Questione di percezioni, appunto. E, come sosteneva, John Lindsay, “in politica la percezione è realtà”.
Comunicazione, politica, social network: come creare allora una campagna elettorale innovativa?
Lasciando ovviamente le scelte politiche a chi di competenza, ci limitiamo ad offrire alcuni spunti in merito a possibili strategie di comunicazione politica.
Less is more.
Bisogna lavorare con scalpello e cesello per asciugare e affinare il messaggio. Renderlo semplice in virtù della sua focalizzazione. E, si badi bene, non si tratta di semplificazione ma di selezione, ovvero di scelta del messaggio in grado di arrivare con maggiori possibilità nella mente delle persone.
Si ribalta così il paradigma: la soluzione non è nel prodotto o nella mente di chi lo genera, ma nella mente di chi lo riceve. Qual è ad oggi il problema più rilevante del partito? E, una volta definito, qual è la percezione dell’elettore in merito? E, a seguire, assumendo questa come realtà, come ristrutturarla per creare il posizionamento desiderato?
Questo il cappello strategico. Che viene prima, molto prima, degli strumenti. Lanciare campagne massive su Facebook piuttosto che su Instagram dovrebbe essere la conseguenza di una linea definita a monte.

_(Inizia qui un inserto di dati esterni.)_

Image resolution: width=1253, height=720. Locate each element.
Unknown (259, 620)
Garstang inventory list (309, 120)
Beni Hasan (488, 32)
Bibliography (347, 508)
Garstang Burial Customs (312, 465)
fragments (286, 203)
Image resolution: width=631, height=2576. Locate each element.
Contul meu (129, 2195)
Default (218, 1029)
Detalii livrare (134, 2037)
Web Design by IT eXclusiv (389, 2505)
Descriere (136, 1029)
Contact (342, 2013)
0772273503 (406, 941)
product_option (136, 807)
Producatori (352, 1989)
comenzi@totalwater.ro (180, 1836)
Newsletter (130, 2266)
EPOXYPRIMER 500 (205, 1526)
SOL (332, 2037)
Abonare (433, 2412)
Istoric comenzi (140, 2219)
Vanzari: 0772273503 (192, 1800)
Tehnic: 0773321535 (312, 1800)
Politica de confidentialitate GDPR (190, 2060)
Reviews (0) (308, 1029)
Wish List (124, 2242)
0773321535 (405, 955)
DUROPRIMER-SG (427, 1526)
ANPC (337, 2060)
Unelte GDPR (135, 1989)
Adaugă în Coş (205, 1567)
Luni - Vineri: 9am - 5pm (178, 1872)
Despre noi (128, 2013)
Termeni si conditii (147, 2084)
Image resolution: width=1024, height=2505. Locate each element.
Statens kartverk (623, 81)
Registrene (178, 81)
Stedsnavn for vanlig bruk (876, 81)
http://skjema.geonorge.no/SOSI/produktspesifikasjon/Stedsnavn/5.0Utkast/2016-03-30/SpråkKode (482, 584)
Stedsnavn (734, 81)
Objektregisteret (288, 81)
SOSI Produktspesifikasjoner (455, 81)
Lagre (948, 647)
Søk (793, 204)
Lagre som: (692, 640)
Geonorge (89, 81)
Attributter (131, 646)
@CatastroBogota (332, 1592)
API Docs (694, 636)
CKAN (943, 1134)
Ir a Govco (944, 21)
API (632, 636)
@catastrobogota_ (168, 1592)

Buttarsi a capofitto sui social network solo perché “tutti lo stanno facendo” non rende certo innovativa una campagna elettorale. L’innovazione risiede nel sapere individuare il proprio posizionamento differenziante, nel trovare una categoria, una parola e di declinarla tramite gli strumenti più opportuni.
Il rischio è che “a seguir gli altri non si arriva mai primi”.